Pin It Steam curled over the countertops the first time I threw together this Spring Buddha Bowl and the scent of roasting vegetables mingled with fresh herbs made me pause mid-chop just to take it in. What started as a quest for something cheerful and hearty after a grey April rainstorm quickly turned into a kitchen ritual—chopping, roasting, and whisking my way through the bright notes of spring. That afternoon I realized how satisfying it is to layer flavors and colors bowl by bowl, like laying out paints for a hopeful new canvas. The crunch of falafel, the zing of the lemon-tahini dressing, and delicate greens all vying for attention is just the sort of meal that makes you want to gather people around the table. Once you try assembling this beautiful bowl, you’ll see why it rarely makes it to leftovers in my house.
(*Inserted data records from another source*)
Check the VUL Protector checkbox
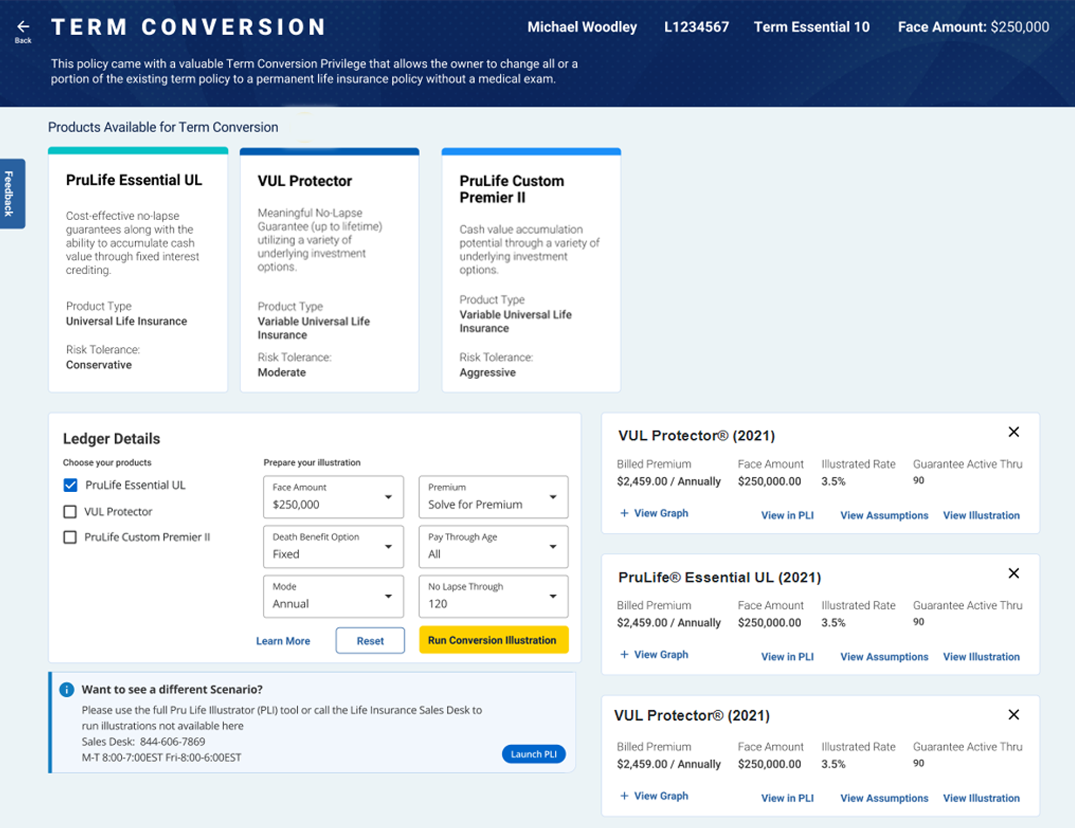tap(70, 512)
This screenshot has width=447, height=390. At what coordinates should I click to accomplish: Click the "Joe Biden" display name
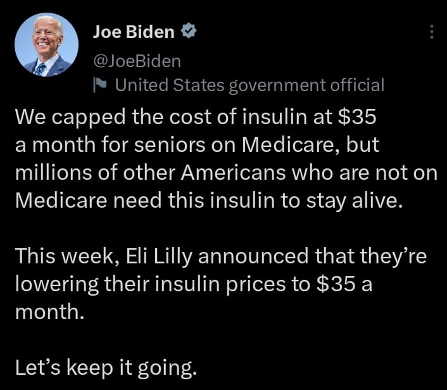pos(134,32)
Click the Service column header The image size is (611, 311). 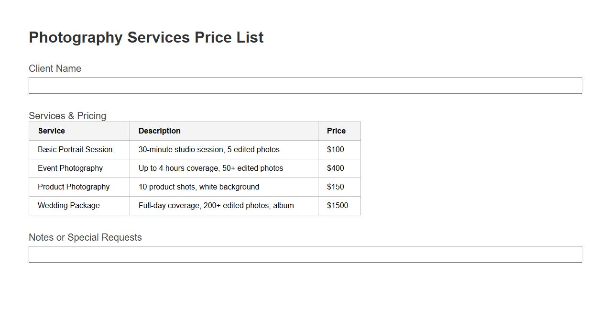[x=52, y=131]
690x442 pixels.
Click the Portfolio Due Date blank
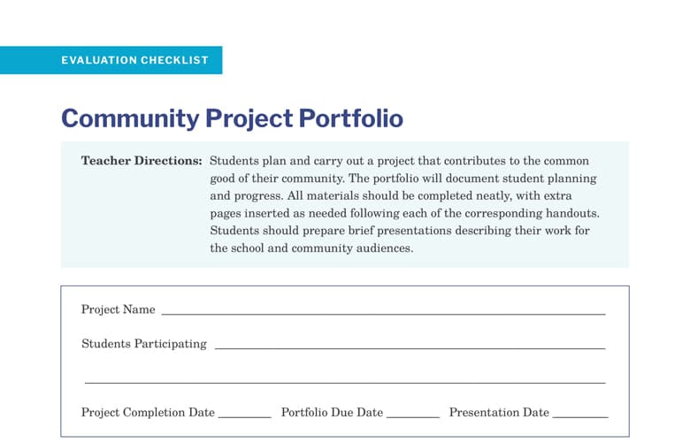413,415
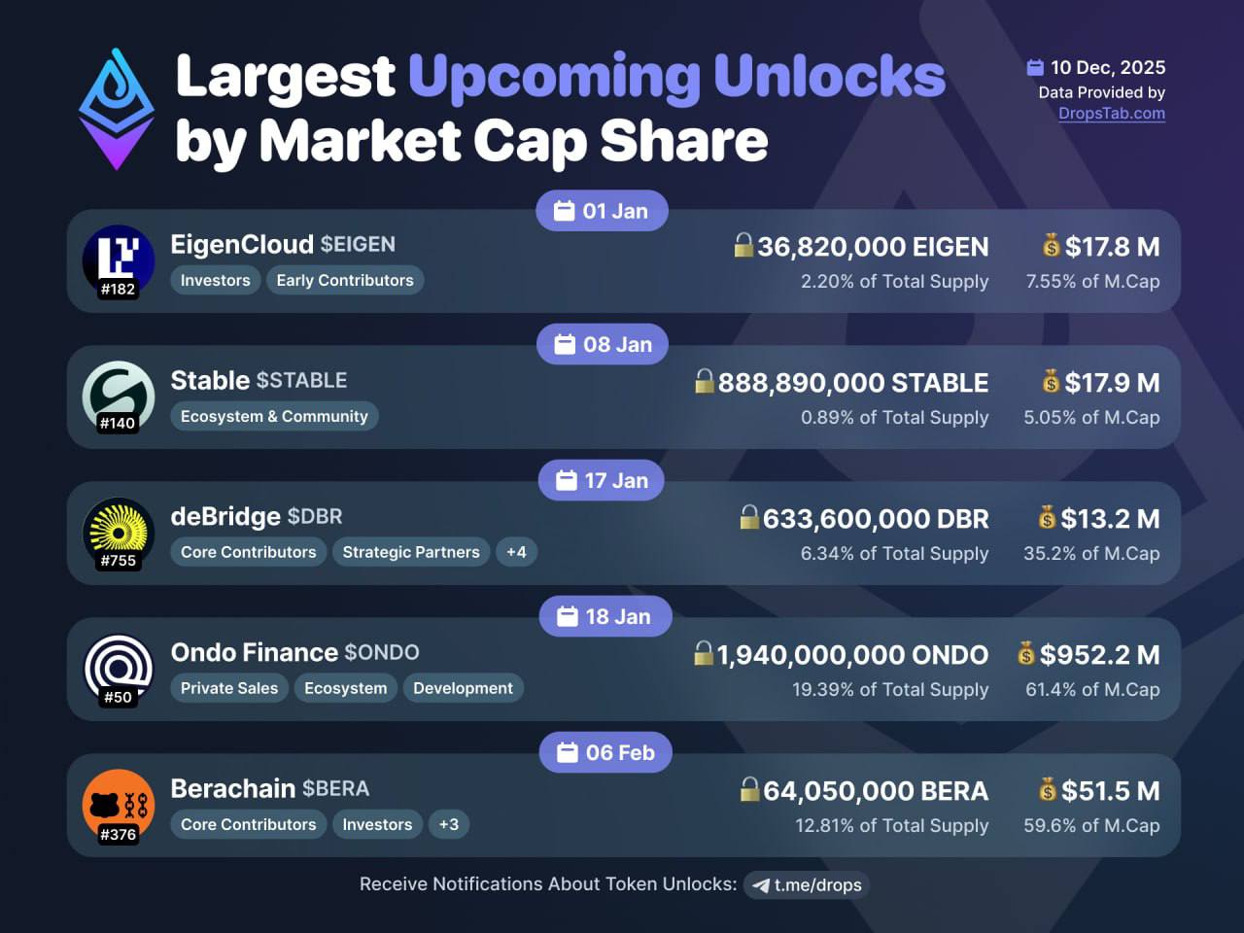Open the DropsTab.com link
This screenshot has width=1244, height=933.
click(x=1111, y=113)
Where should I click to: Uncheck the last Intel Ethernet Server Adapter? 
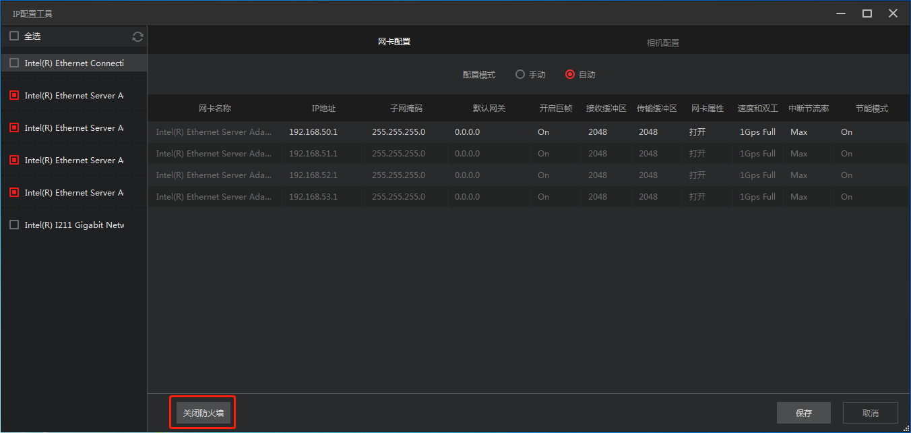click(14, 193)
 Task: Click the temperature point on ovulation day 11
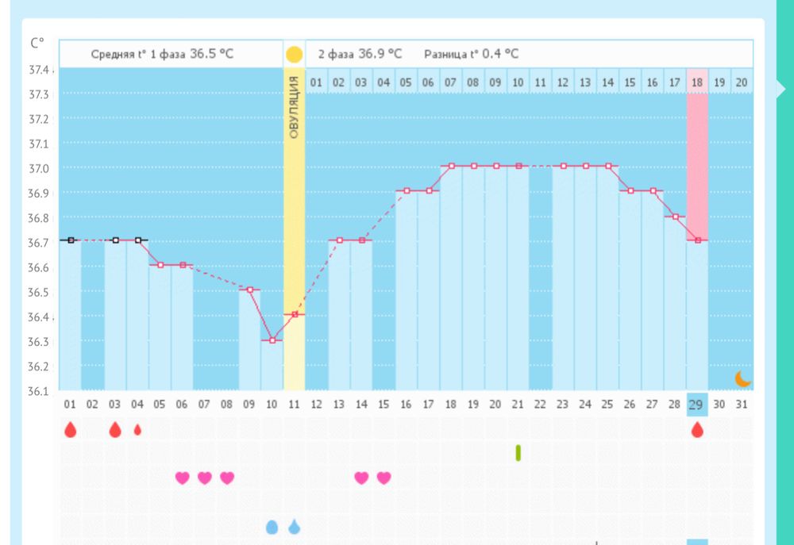(x=294, y=315)
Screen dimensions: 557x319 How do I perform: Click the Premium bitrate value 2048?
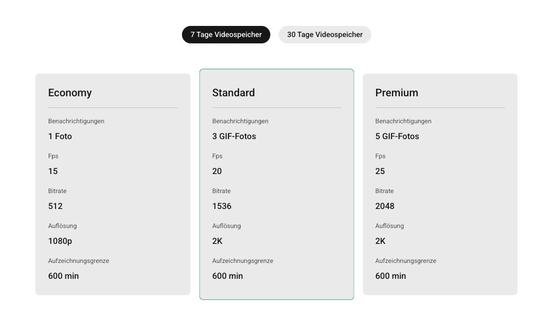point(385,206)
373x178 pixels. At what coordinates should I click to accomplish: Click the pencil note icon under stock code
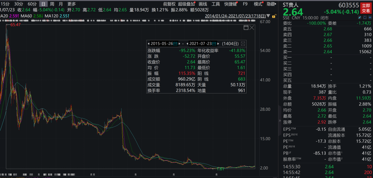tap(360, 18)
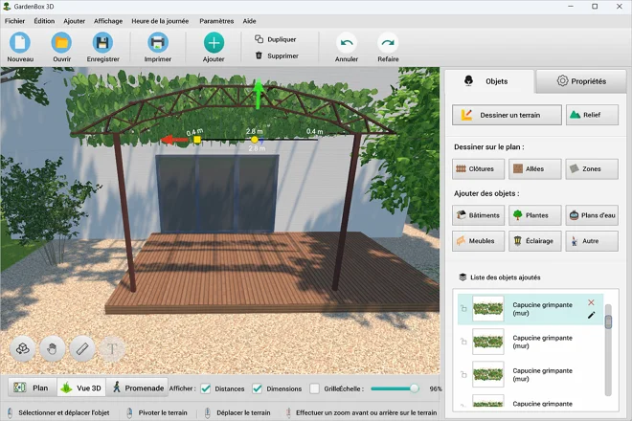Uncheck the Distances checkbox
The image size is (632, 421).
pos(206,388)
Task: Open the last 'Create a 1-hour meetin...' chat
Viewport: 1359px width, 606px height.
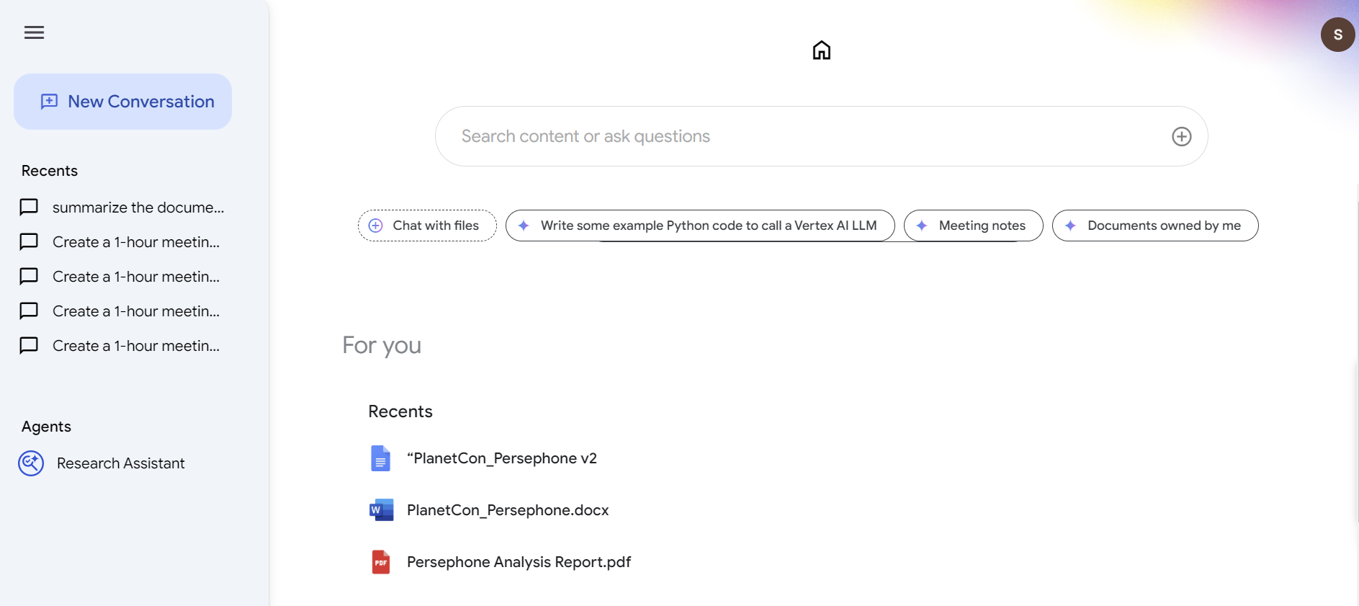Action: 136,346
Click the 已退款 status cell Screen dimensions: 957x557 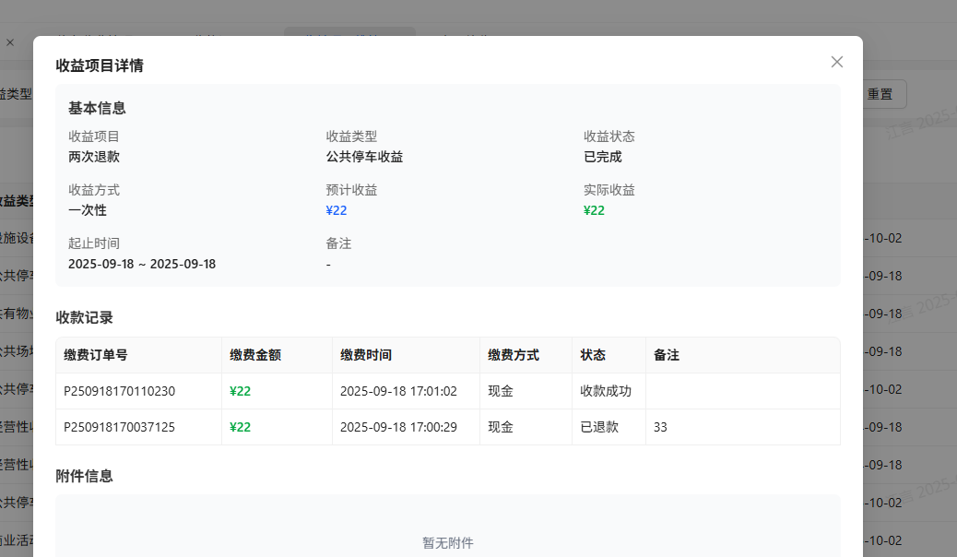click(x=599, y=427)
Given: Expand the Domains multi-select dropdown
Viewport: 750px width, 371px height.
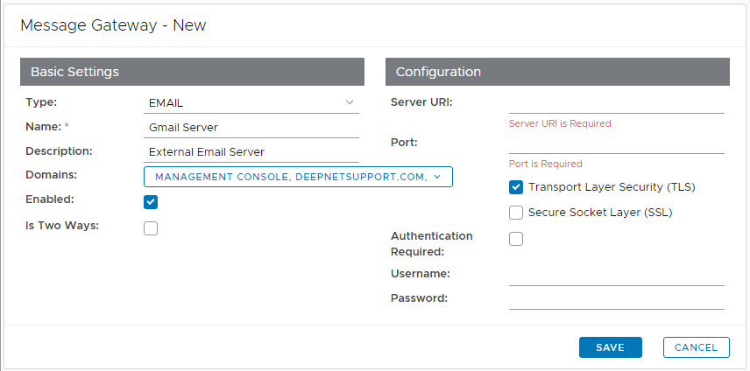Looking at the screenshot, I should [291, 177].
One rainy Monday I set out these Buddha Bowls for lunch with my sister, expecting nothing fancy, but she couldn’t stop raving about how the falafel crisped up perfectly and how the dressing pulled everything together. We started brainstorming what spring veggies belonged in the bowl next time, laughing about which combos matched our moods that week—a little experimentation never tasted so fresh.
Ingredients
- Asparagus: Snapping off the woody ends gives the bowl its grassy, tender crunch—I always taste a raw piece for sweetness.
- Radishes: Roasting mellows their peppery bite, so if you’re wary, just trust the process—they turn sweet and juicy.
- Baby carrots: Slicing them lengthwise gives more surface for caramelization, something I learned after too many steamed carrot side dishes.
- Sugar snap peas: I trim the ends and sometimes peel the strings if they seem fibrous—your teeth will thank you.
- Olive oil: Coats everything for optimal roasting; a drizzle extra over the greens before serving keeps them lively.
- Sea salt & freshly ground black pepper: Don’t skip seasoning the veg before roasting; it draws out natural sweetness and depth.
- Chickpeas: Canned work fine, but I occasionally simmer dried ones if I have time—either way, drain them well to avoid soggy falafel.
- Onion & garlic: Essential for falafel flavor—pulse just until combined or you risk a gluey texture.
- Fresh parsley & cilantro: The mix gives falafel brightness—go heavy on herbs for green flecks in every bite.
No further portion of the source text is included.